Dear readers,
I've received comments saying it is confusing to understand the emotions of Geetanjali from the book Shades of Our Marriage.
So here I'll explain.
She never loved Rohan as a lover, even though he loved her deeply. And sometimes, that is a truth people find hard to accept — that love cannot be forced, no matter how genuine or patient the other person is.
She respected him, his feelings, and the way he treated her. To her, he was a very close friend — almost a best friend. When she chose to leave, it wasn’t out of cruelty, but out of honesty. She knew that if she married him, the relationship would eventually break. He would continue loving her, while she would live under constant guilt and pressure to return feelings she simply didn’t have.
She did try. She dated him for years, hoping something would grow so she wouldn’t keep hurting him through rejection. But even then, what she felt remained the same — care, gratitude, trust, and support, but not romantic love. Loving someone as a friend is not the same as loving them as a partner, and she couldn’t pretend otherwise.
Leaving was her way of preventing deeper pain for both of them.

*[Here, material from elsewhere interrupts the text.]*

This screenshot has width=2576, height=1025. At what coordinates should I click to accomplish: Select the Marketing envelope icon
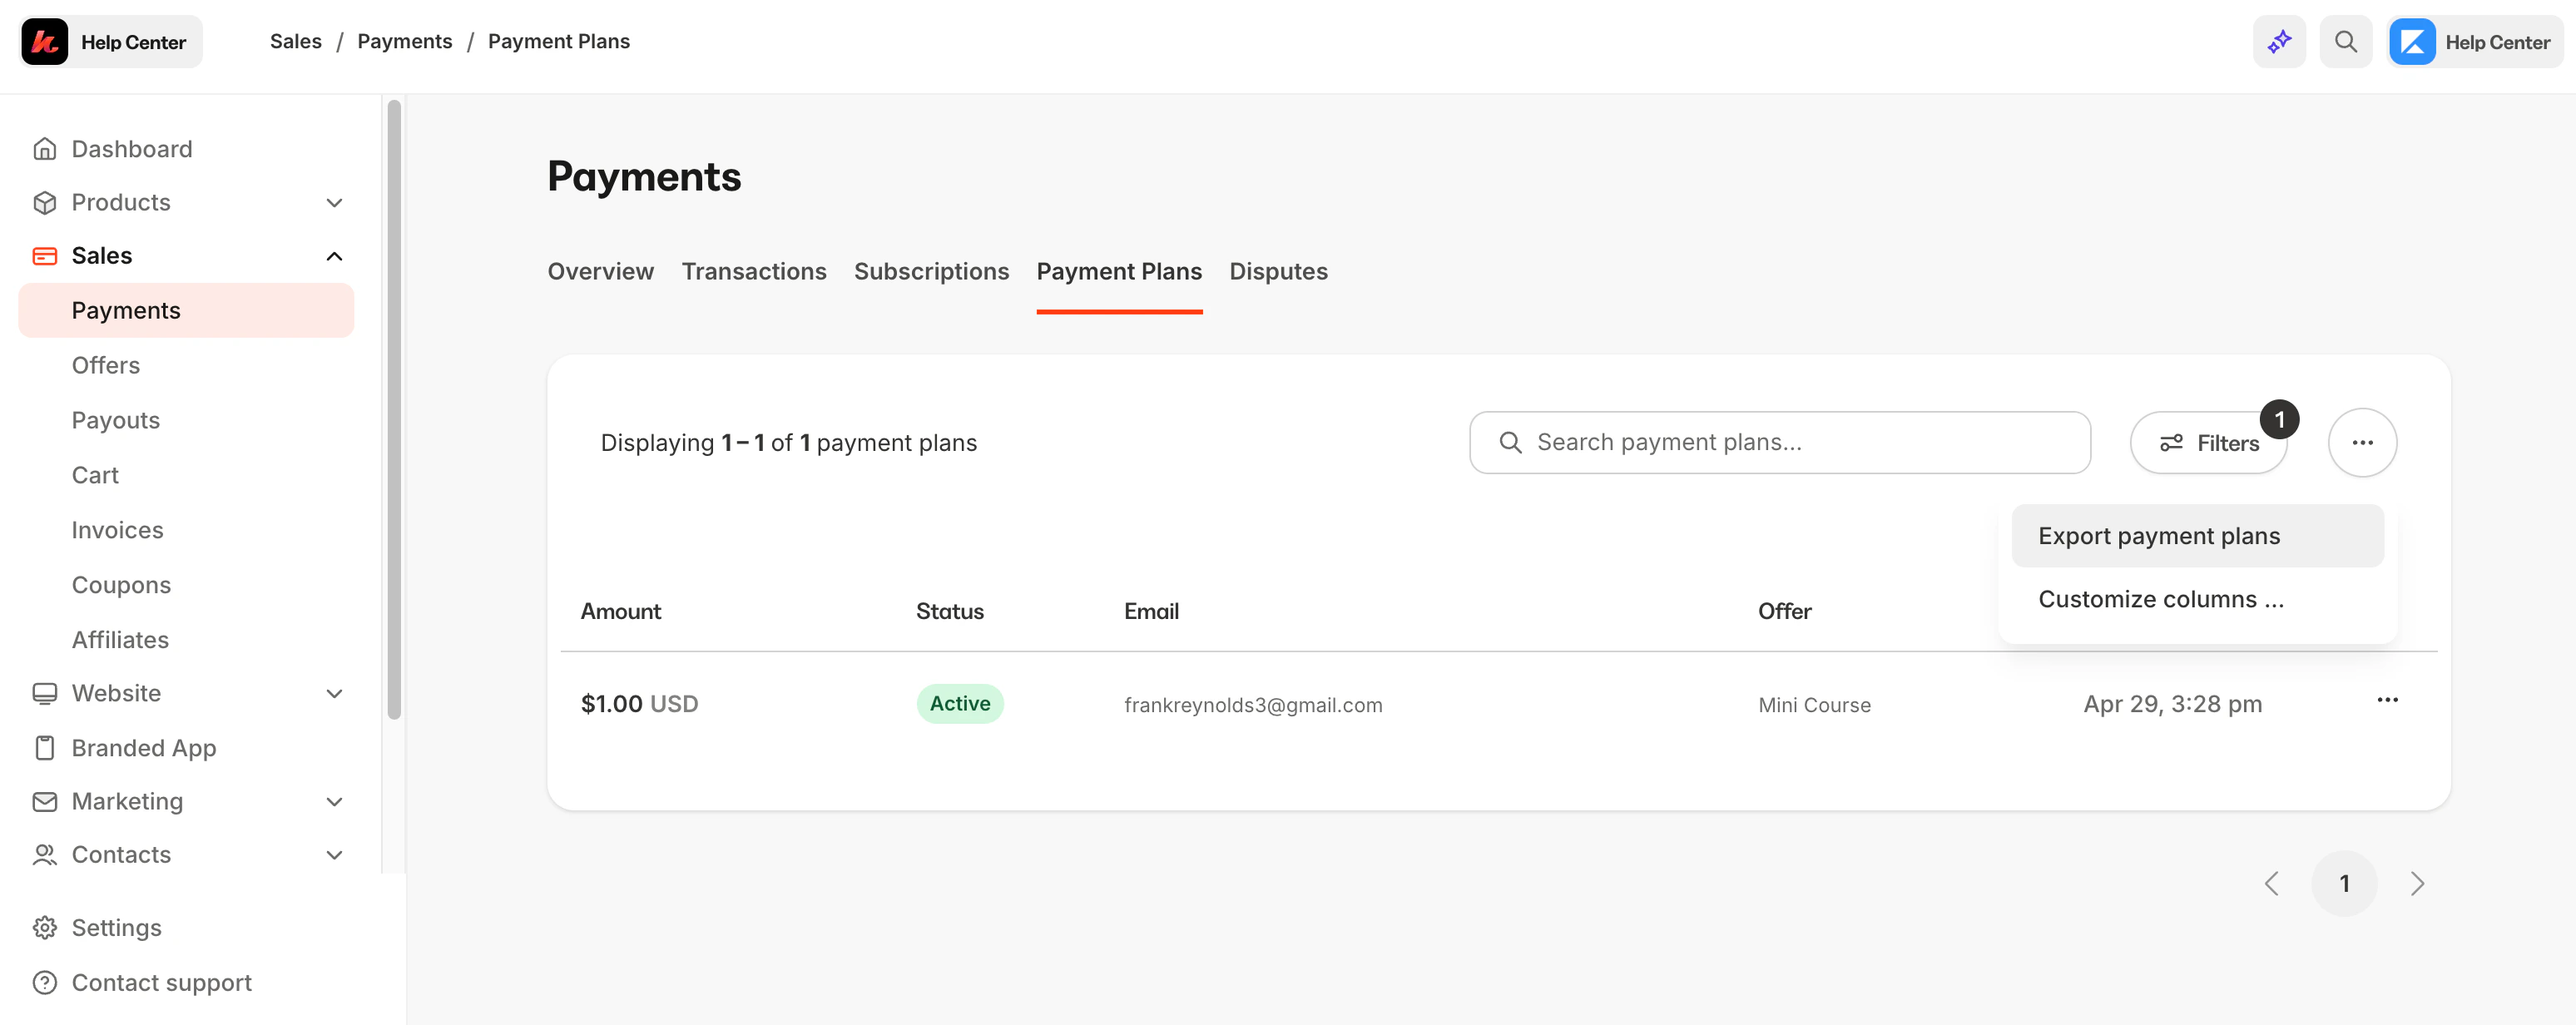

After marriage, when she thinks of Rohan and her husband, it isn’t longing or regret. It’s irony. She once had someone who loved her completely, but whom she couldn’t love back. Now she is married to someone who was distant and unacknowledging at the beginning — where love was missing in the place she wanted it most.
It’s a reflection of circumstance, not misplaced affection — the wrong person at the right time, and the right place without the warmth she hoped for.
People may judge her for walking away, but understanding is necessary. Not every feeling can be reciprocated simply because it is offered with sincerity. Life doesn’t work on fairness alone, and honesty, even when painful, is sometimes the kindest choice.
The rest is perspective — and everyone is entitled to their own.